In both cases, the normalized variable is a ratio, with the original variable of interest as the numerator. In the first case, the denominator is a measure of the spread of the distribution of each variable, such as the total range of values or the standard deviation. In the second case, the denominator is another total-count variable for which the analyst wants to control. For example normalizing a total by area creates a density variable.

Scale Standardization

In some analyses, one may wish to directly compare phenomena that come from different statistical distributions. For example, King County Washington (Seattle) had a population of 500,000 in 1940, and a population of 2,000,000 in 2010. Obviously, it has grown significantly, but so has the rest of the United States. If 2,000,000 would qualify Seattle as a moderately large city today, what did 500,000 mean by 1940 standards? To make a direct comparison, one would need to compare the 2010 population relative to the 2010 statistical distribution of county populations to the 1940 population relative to the 1940 distribution.

The most common form of standardization is the z-score, which measures the number of standard deviations the value deviates from the mean. The z-score thus measures whether a value is extraordinarily high or low, or if it is "typical."

Another method is to divide each value by the maximum in its distribution. An example in GIS is if after analysis there was an area range (in acres) of 2-1250. In this case, the parcel with area = 2 acres will have a normalized value = 2/1250 = 0.0016; the parcel with maximum area of 1250 will have a normalized value =1250/1250 = 1. By do this for each of the areas, parcels now are brought to one scale with the maximum value of 1, and the largest area will receive the maximum score.

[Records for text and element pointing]
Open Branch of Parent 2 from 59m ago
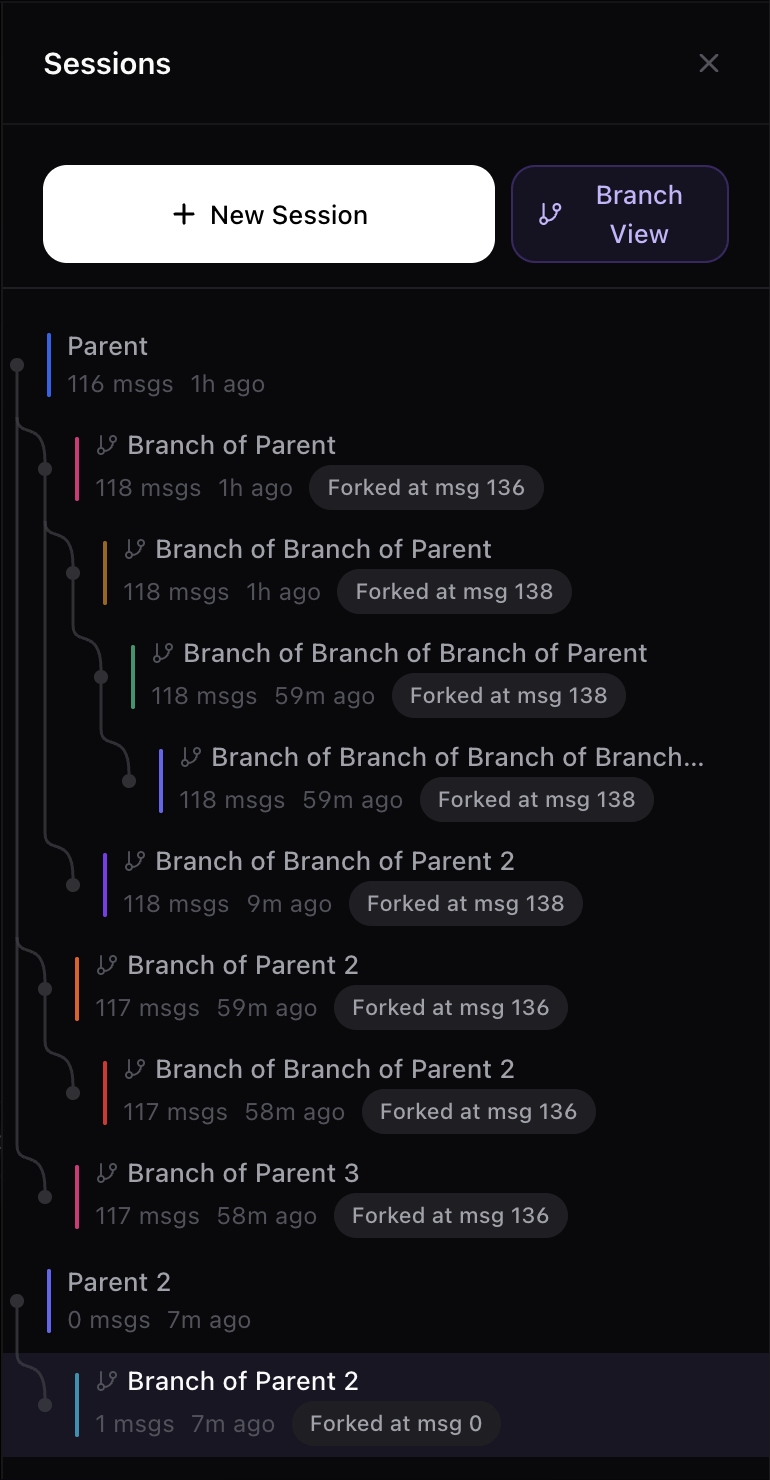Screen dimensions: 770x1480 pos(243,965)
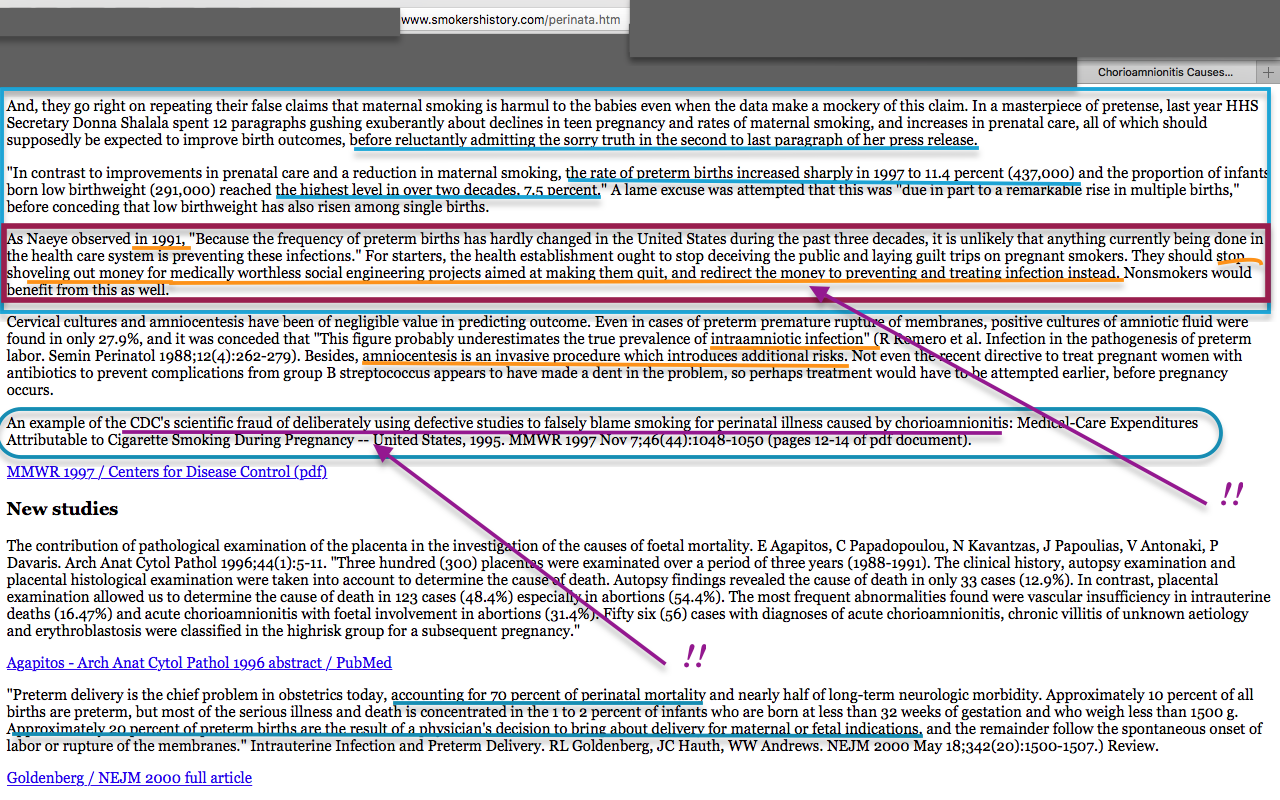Open a new tab with plus button

(1268, 73)
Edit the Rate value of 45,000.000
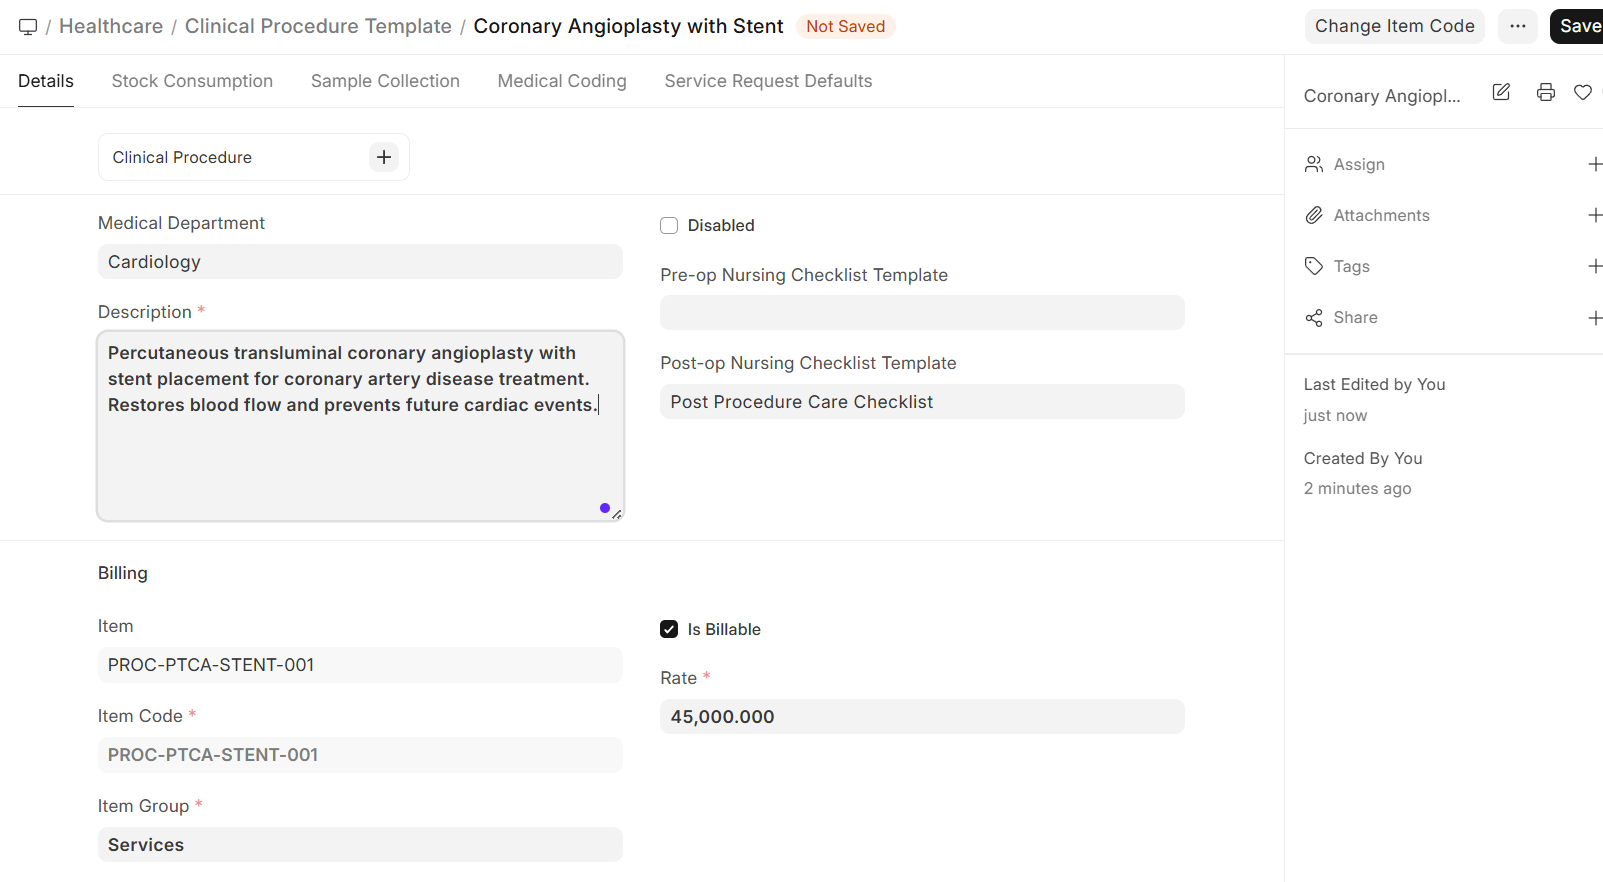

### EXERCISES TO COMPLETE
1/ Give every line of the records as a numbered list, skipping blank lines and leaving out the pictures.
2/ Extend the passage on normalizing and standardizing variables past its final sentence.

### TASK-BY-TASK ANSWERS
1/
1. Open Branch of Parent 2 from 59m ago
2. Screen dimensions: 770x1480 pos(243,965)
3. Open a new tab with plus button
4. (1268, 73)
5. Edit the Rate value of 45,000.000

2/
Field Normalization

Normalization: in the top map of total population, Russia appears to have more people than the rest of Europe combined because it is a larger area of darker color. The bottom map of population density shows the true population distribution much more accurately.

If a choropleth map was made to show data acquired during a census and showed the number of people per census tract, the result might be that larger census tracts in rural areas show greater population than the smaller tracts in urban areas. However, by normalizing the tract size to show people per square mile or people per hectare, the constancy in tract size would show that there are greater populations in the urban areas of the map. Normalizing the map, in this case, preserves the accuracy of the data and shows that more people live in urban areas than rural.

A common mistake made by people new to mapping is comparing areas based on a count statistic such as the number of people who fall into a particular category (e.g., marital status, age, ethnicity). This is not a very meaningful analysis because areas are usually arbitrary in size, and larger areas typically will have more people. Normalizing data factors out the size of areas by transforming counts (measures of magnitude) into ratios (measures of intensity). [1]

While variables are often normalized against area, this is not the only possible way. A marital status variable could be normalized against the population over age 15, household composition(e.g., one-person households) could be normalized against total households, and household income could be normalized against total households. It is important to remember that just because a ratio can be created out of data, does not mean that is the best way. You could very easily misrepresent your data if you choose to normalize data against the wrong variable.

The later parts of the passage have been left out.